January 6, 2012
There are few things as good on the green earth as first-press, extra-virgin olive oil from a little farm in the Italian countryside. It can‘t be found in American supermarkets and specialty stores where fancy-looking carafes of Italian extra-virgin abound, all too often mixed with chemically-rendered oil from someplace else.
The best Italian olive oil comes in hand-lettered, recycled bottles. It is way too perishable for export, produced in minuscule quantities chiefly for the grower’s family and friends. To get it you have to roam back roads in the Italian sticks.
That’s because, like wine, superior, extra virgin Italian oil tastes of the place it comes from—of the sunny hillside in Tuscany or Campania where the olives were grown, of the mill where they were pressed, maybe even of the sweat on the harvesters’ brows. But unlike most fine wines, which benefit from aging, olive oil is most flavorful when freshly pressed. How do I know?
Because a few years ago while I was living in Rome, my niece Sarah and her friend Phil came to Italy to pick olives. They‘d both just finished four years at New York University and wanted to take a break before joining what is known as the “real world.” Of course, they didn’t have much money, but it didn’t matter because an organization called World Wide Opportunities on Organic Farms helped them find places to bring in the olive harvest in exchange for bed and board. Which is what I call clever.
They stayed at my apartment in Rome before taking the train to a farm west of Florence. Once they got there I phoned Sarah every other day to find out how two city kids who know more about iPods than olives were faring in the in the deep Italian countryside.

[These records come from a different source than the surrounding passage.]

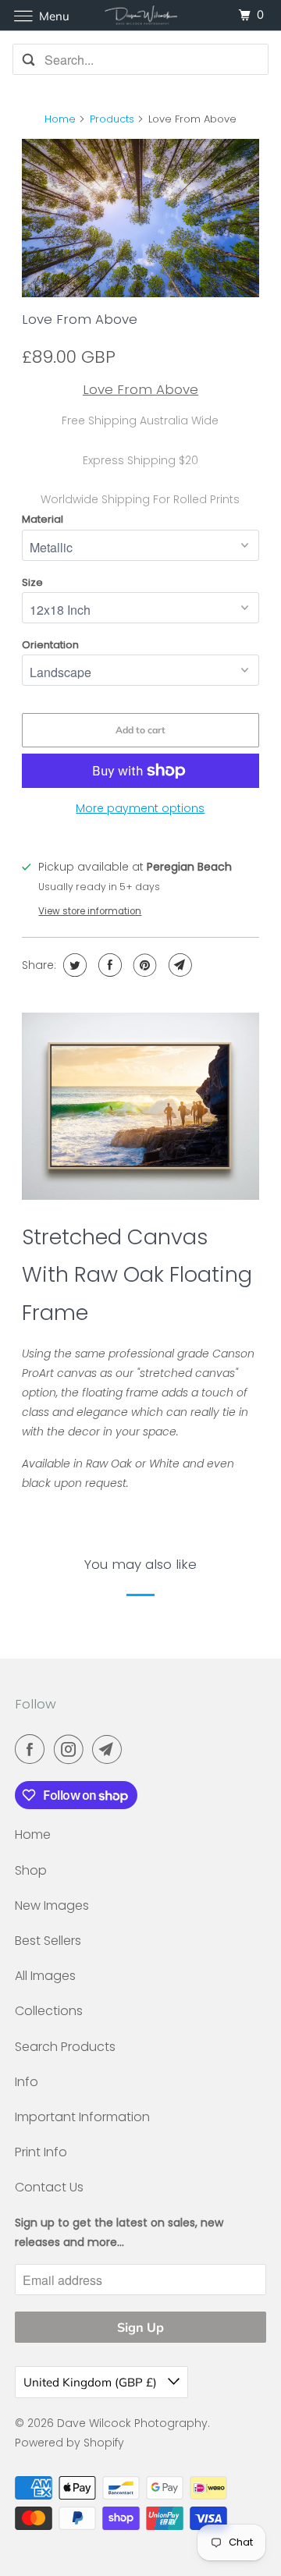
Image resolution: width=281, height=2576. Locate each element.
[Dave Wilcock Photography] (140, 15)
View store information (89, 911)
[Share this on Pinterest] (143, 965)
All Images (45, 1976)
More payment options (140, 808)
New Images (52, 1905)
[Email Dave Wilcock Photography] (110, 1749)
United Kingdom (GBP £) (91, 2382)
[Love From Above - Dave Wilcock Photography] (141, 218)
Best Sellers (48, 1941)
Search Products (65, 2047)
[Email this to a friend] (178, 965)
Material (42, 519)
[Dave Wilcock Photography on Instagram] (72, 1749)
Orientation (50, 644)
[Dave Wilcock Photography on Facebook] (33, 1749)
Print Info (41, 2152)
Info (26, 2082)
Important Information (82, 2117)
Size (32, 582)
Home (60, 119)
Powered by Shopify (69, 2442)
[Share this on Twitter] (73, 965)
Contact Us (49, 2187)
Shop (31, 1870)
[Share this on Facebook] (108, 965)
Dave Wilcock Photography (132, 2423)
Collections (49, 2011)
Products (112, 119)
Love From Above (79, 319)
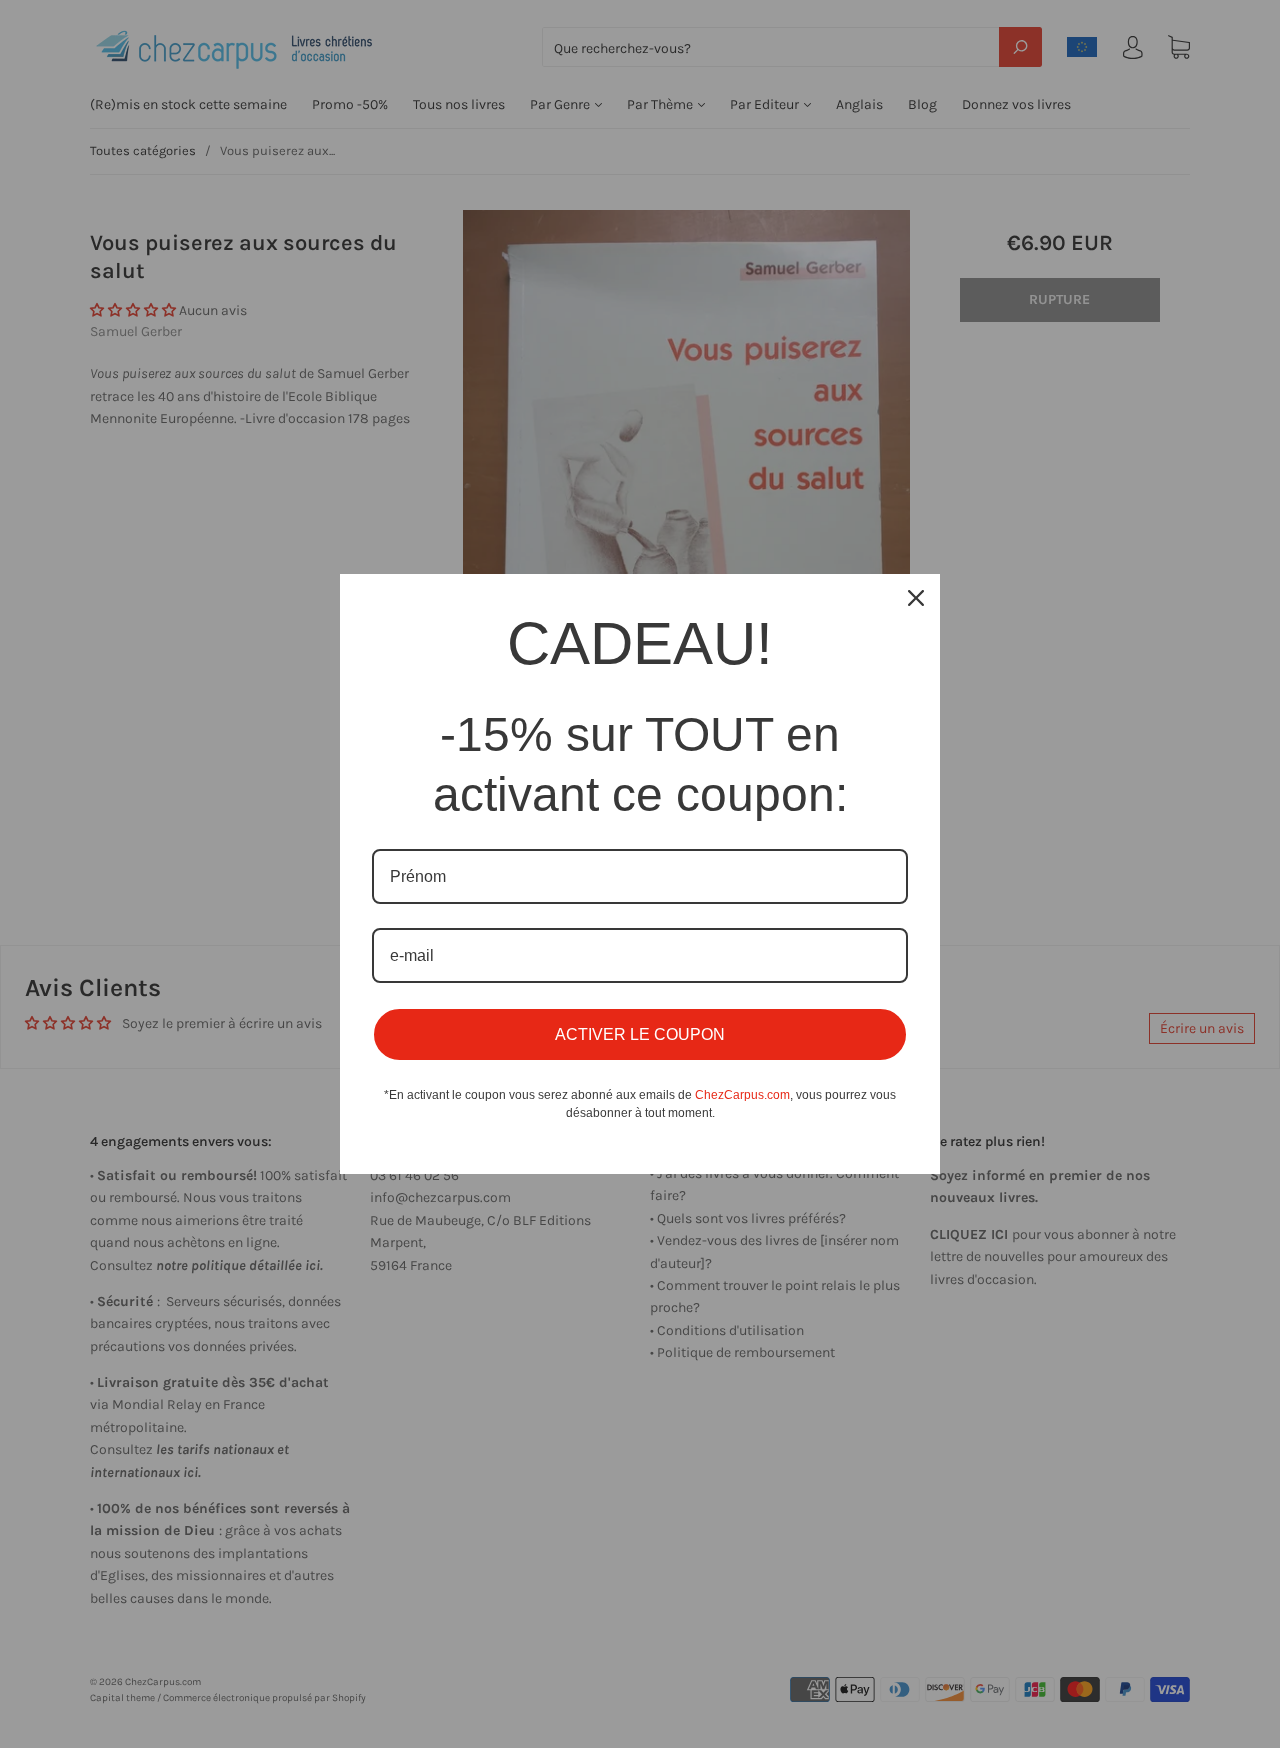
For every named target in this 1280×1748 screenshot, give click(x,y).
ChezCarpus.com (742, 1095)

Just fine, it seemed. Sarah was climbing gnarled old trees like a monkey, shaking the fruit into nets spread around the trunks and taking the harvest to the local mill where she and Phil observed its miraculous conversion into the nectar of the gods.
After spending a week there, the kids came back to Rome with a sample of the farm’s first press in an old vinegar bottle with tape securing the top, a gift I‘ll never forget. Homemade olive oil such as this is like no other I’ve ever tasted—ripe, viscous, fruity and way too precious for cooking. I parsed it out on salads, knowing that my life would be emptier when the bottle was drained.